コリアンダーは、パクチー、香菜…と、
いろいろな呼び方で見かけるセリ科のハーブ。
胃腸の働きを良くすると言われています。
好き嫌いが結構分かれるハーブですが、インド料理には欠かせません。
コリアンダーが抜けていると、何だかスッピンでお客様の前にお料理をお出ししている感じに思え、
カレー屋では遠慮なくたっぷり使ってます。
しかし、嫌いな人にとっては“かめ虫の臭い”なんですよね~!
もちろん、コリアンダー嫌いなお客様には“スッピン”のお料理をお出ししていますよ~。

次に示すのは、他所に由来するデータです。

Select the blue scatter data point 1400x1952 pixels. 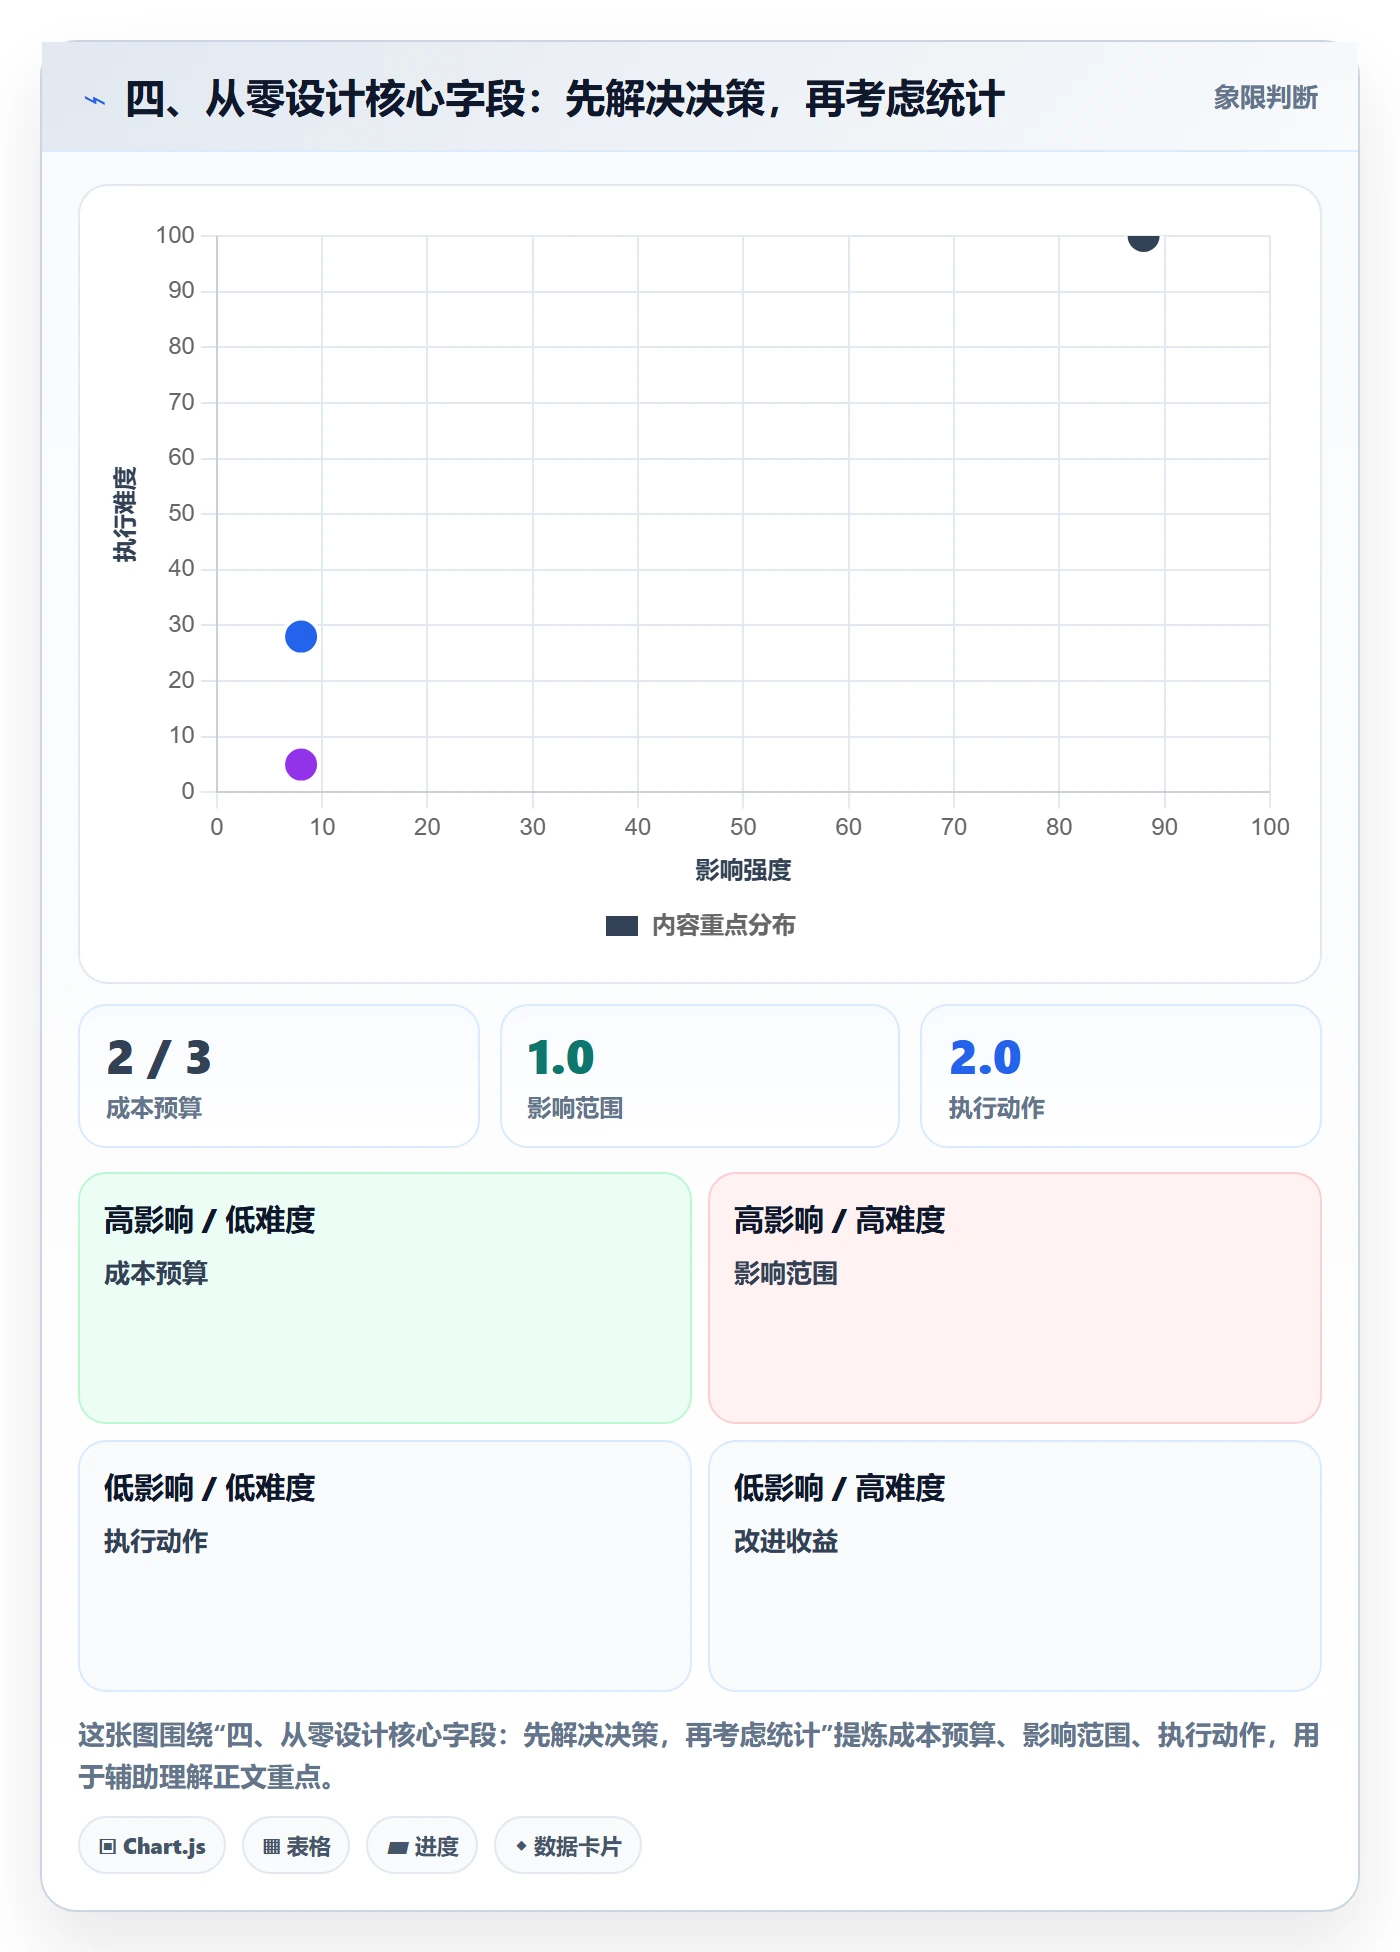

スッピンにも自信があるカレー屋の料理ですからねo(^-^)o
さて、春も近くに感じてくると、
料理人達はカレー屋のベランダ菜園に、コリアンダーの種を蒔きます。
ベランダ菜園は小さなものなので、お客様にお出しする十分な収穫はもちろん見込めません。
ただ、料理人達のインドへの思いを込めた、儀式みたいなものです。
北インドの家庭やレストランでは、コリアンダーは庭や畑から摘んでくることが多いそうです。

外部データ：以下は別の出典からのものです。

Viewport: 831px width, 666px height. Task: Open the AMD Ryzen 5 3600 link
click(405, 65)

ですから、料理人達それぞれにコリアンダーの思い出があるんです。
料理中のお母さんに、庭から摘むように頼まれた子供時代。
インドのレストランで働いていた時に、コリアンダーを摘みに行くふりしてサボった日のこと。
インドの思い出と大地の香りをも思い出させるんでしょう。
料理人達がベランダで黙々と種蒔きをはじまると、
どこか遠くを見ているようで声をかけられません。
彼らの思い出の世界を、そっと見守ることにしています。
しかし、ベランダにコリアンダーが芽を出すと、
遠いインドの風も一緒に届くんでしょうか?
料理人達の顔もほころびます。
そして、懐かしいインドの思い出を皆一つ一つ語っていってくれます。
今年は暖かいので、彼らの喜ぶ顔も早めに見られそう。
どんな話しが聞けるかも楽しみです。